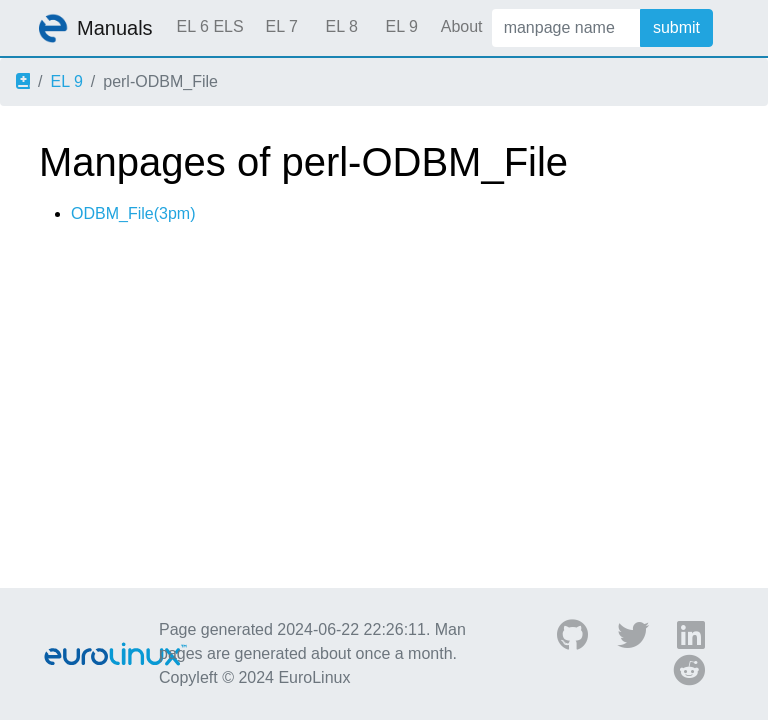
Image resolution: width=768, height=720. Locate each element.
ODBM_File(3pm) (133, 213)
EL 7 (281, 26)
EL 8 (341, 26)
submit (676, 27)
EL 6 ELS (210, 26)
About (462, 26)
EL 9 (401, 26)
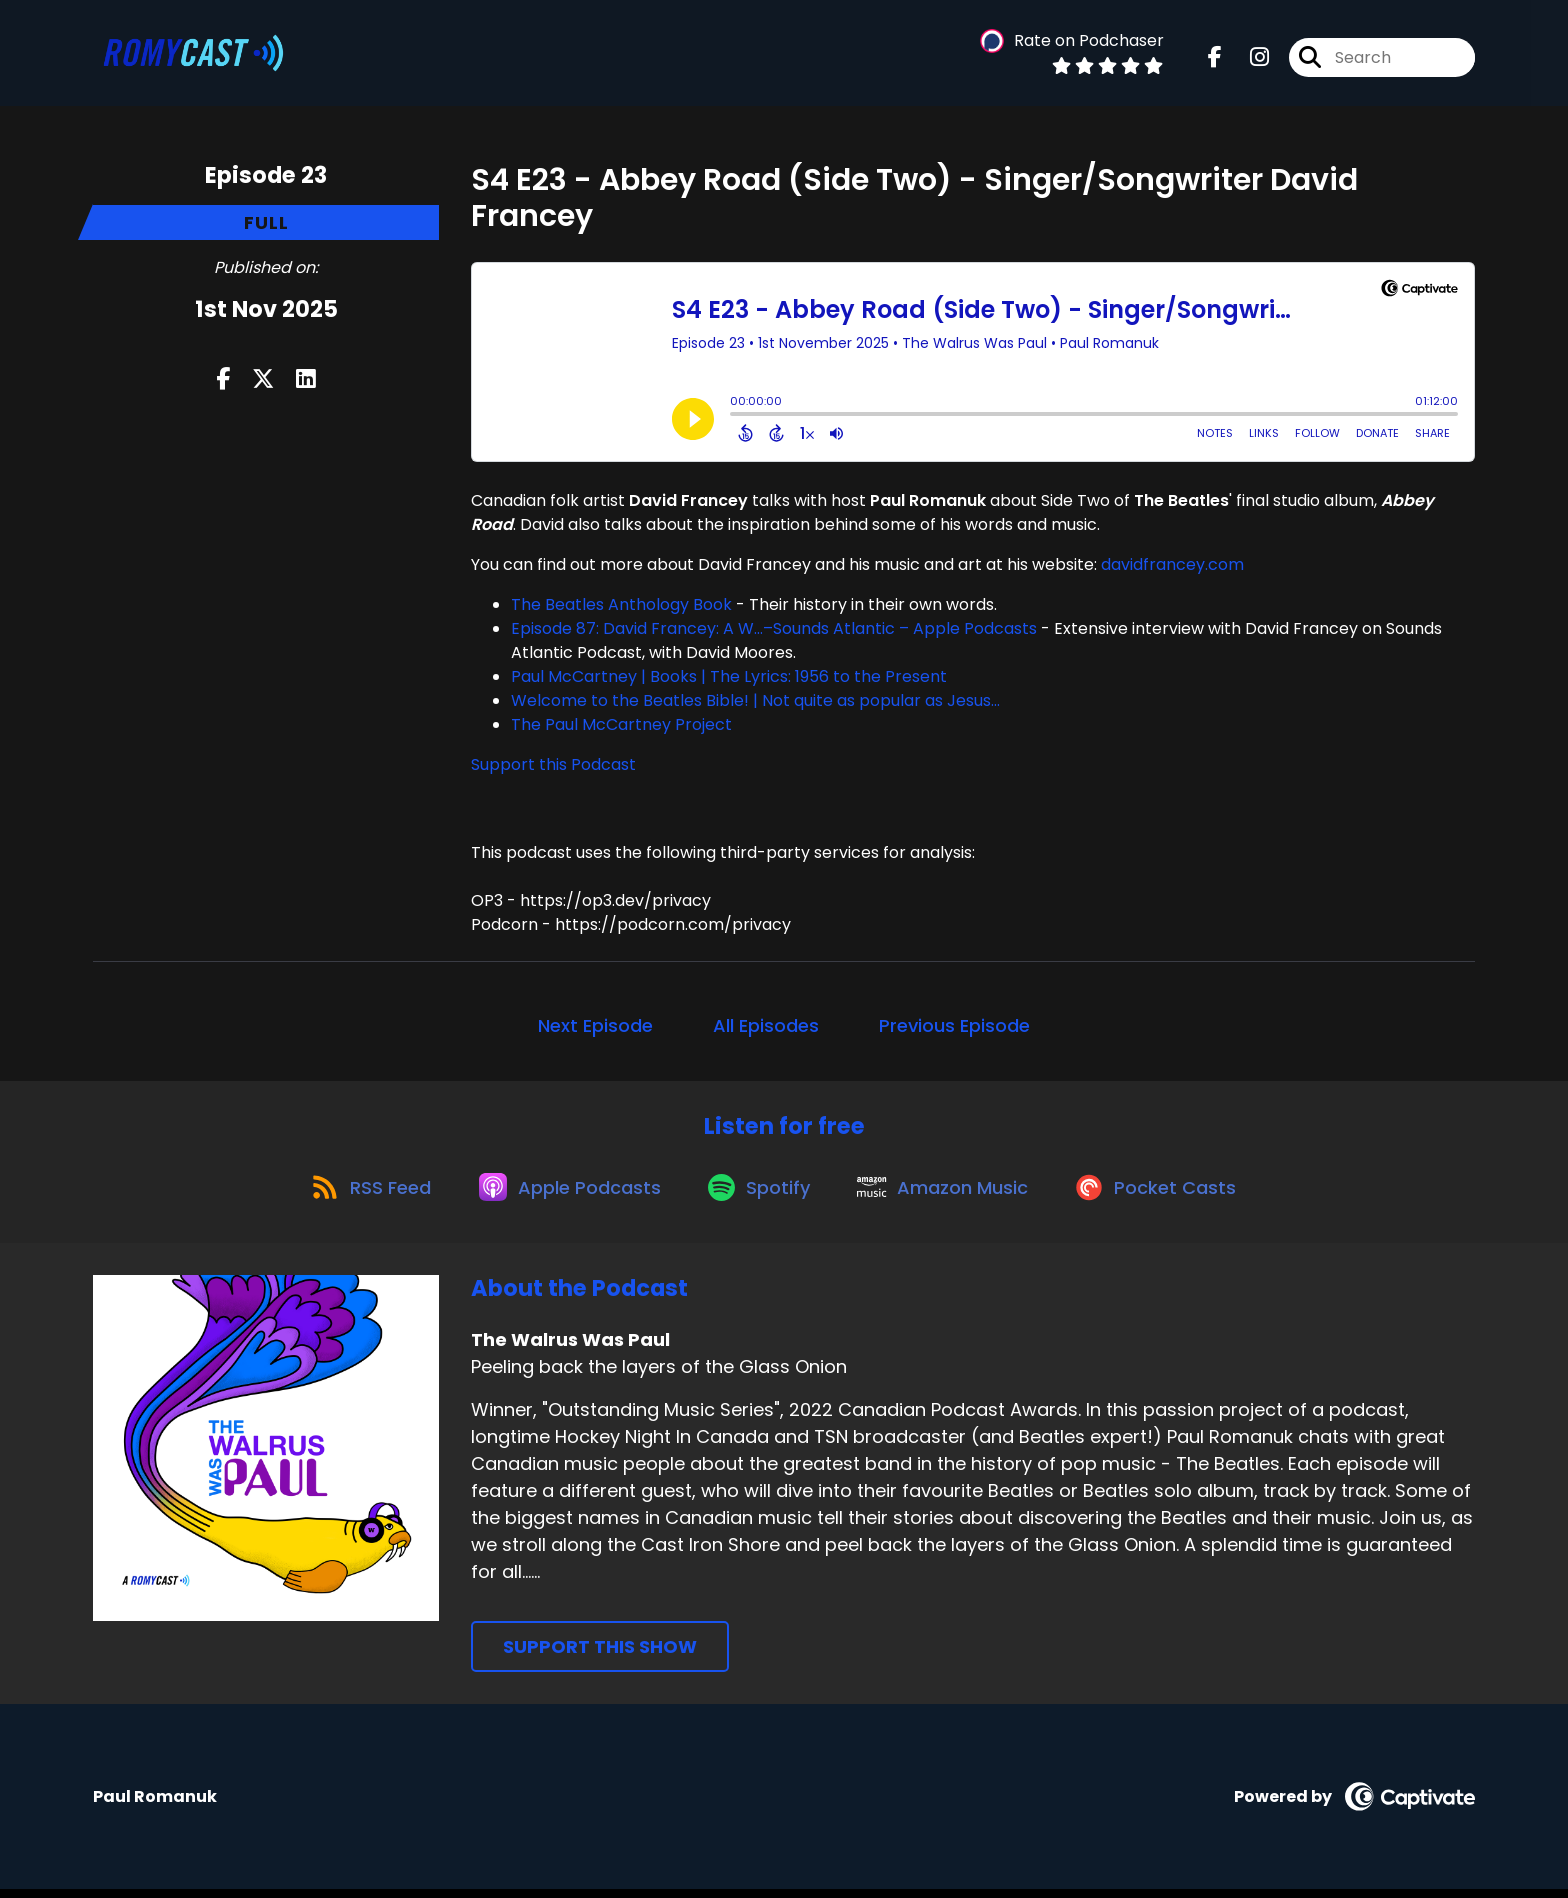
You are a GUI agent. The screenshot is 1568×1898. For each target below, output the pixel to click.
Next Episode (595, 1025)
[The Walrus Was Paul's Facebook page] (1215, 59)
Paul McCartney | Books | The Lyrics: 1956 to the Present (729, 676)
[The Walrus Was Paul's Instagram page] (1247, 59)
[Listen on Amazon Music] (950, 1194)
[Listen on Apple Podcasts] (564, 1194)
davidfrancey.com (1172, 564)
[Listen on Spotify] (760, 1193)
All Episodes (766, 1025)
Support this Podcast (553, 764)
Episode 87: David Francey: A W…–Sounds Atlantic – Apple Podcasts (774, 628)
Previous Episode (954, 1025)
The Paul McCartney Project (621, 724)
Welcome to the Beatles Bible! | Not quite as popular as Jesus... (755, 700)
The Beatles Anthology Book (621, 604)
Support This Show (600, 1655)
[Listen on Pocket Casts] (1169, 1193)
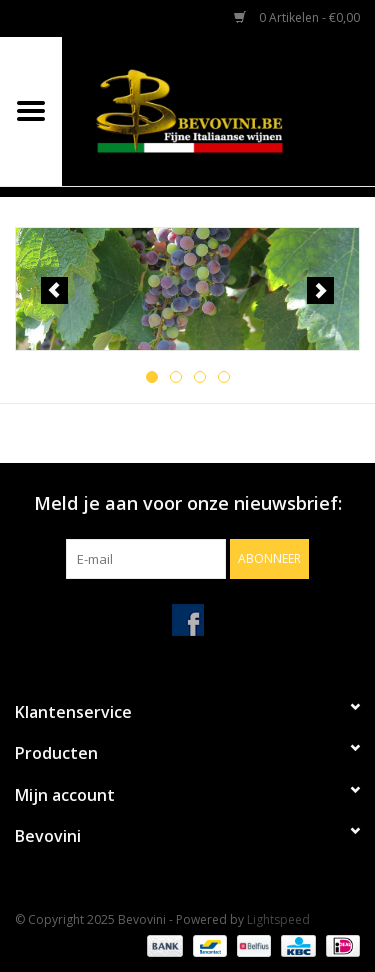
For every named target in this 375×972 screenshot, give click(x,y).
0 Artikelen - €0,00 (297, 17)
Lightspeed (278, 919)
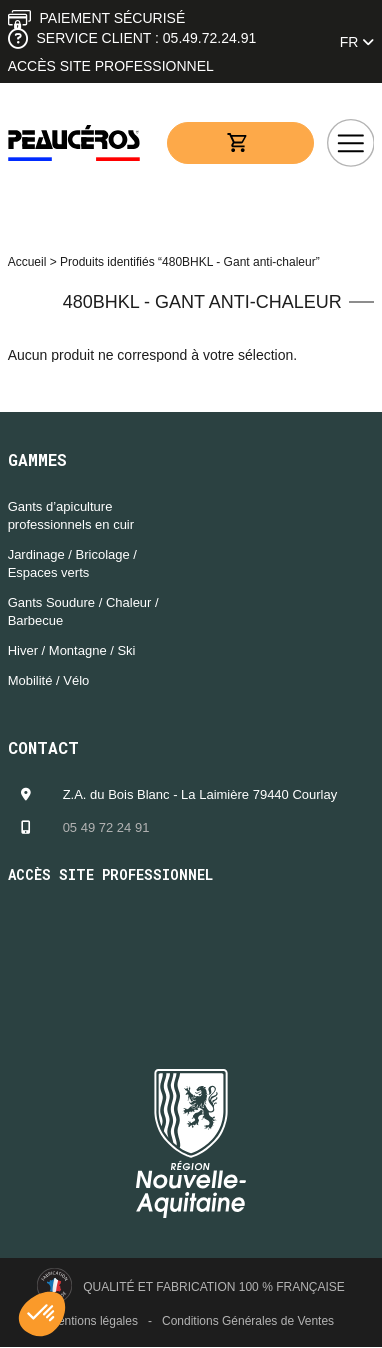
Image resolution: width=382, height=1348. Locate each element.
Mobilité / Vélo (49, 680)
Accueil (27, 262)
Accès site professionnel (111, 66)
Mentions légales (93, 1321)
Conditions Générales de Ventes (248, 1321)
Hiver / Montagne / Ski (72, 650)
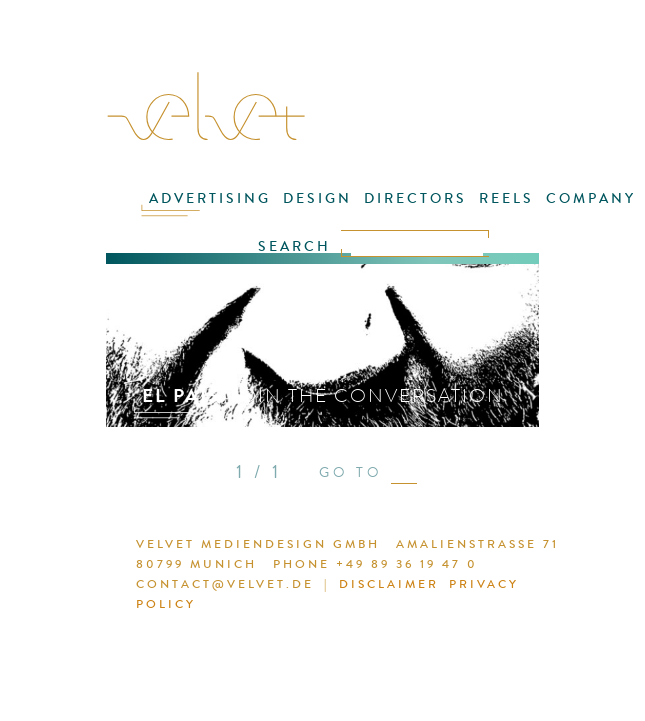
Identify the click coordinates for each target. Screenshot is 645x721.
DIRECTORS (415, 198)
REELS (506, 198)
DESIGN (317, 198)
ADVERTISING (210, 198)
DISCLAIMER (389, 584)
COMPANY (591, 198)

Task prompt:
Print all of the entries above again word for word and in their original order, leaving out the pictures.

Answer to the problem:
Image resolution: width=768, height=720. Locate each element.
ODBM_File(3pm) (133, 213)
EL 7 (281, 26)
EL 8 (341, 26)
submit (676, 27)
EL 6 ELS (210, 26)
About (462, 26)
EL 9 (401, 26)
You are a GUI agent. The screenshot is 1568×1898. For each target below, output the pixel to click.
Next Episode (595, 1025)
[The Walrus Was Paul's Facebook page] (1215, 59)
Paul McCartney | Books | The Lyrics: 1956 to the Present (729, 676)
[The Walrus Was Paul's Instagram page] (1247, 59)
[Listen on Amazon Music] (950, 1194)
[Listen on Apple Podcasts] (564, 1194)
davidfrancey.com (1172, 564)
[Listen on Spotify] (760, 1193)
All Episodes (766, 1025)
Support this Podcast (553, 764)
Episode 87: David Francey: A W…–Sounds Atlantic – Apple Podcasts (774, 628)
Previous Episode (954, 1025)
The Paul McCartney Project (621, 724)
Welcome to the Beatles Bible! | Not quite as popular as Jesus... (755, 700)
The Beatles Anthology Book (621, 604)
Support This Show (600, 1655)
[Listen on Pocket Casts] (1169, 1193)
For every named target in this 375×972 screenshot, give click(x,y).
0 Artikelen - €0,00 (297, 17)
Lightspeed (278, 919)
Image resolution: width=382, height=1348. Locate each element.
Mobilité / Vélo (49, 680)
Accueil (27, 262)
Accès site professionnel (111, 66)
Mentions légales (93, 1321)
Conditions Générales de Ventes (248, 1321)
Hiver / Montagne / Ski (72, 650)
Identify the click coordinates for each target. Screenshot is 645x721.
DIRECTORS (415, 198)
REELS (506, 198)
DESIGN (317, 198)
ADVERTISING (210, 198)
DISCLAIMER (389, 584)
COMPANY (591, 198)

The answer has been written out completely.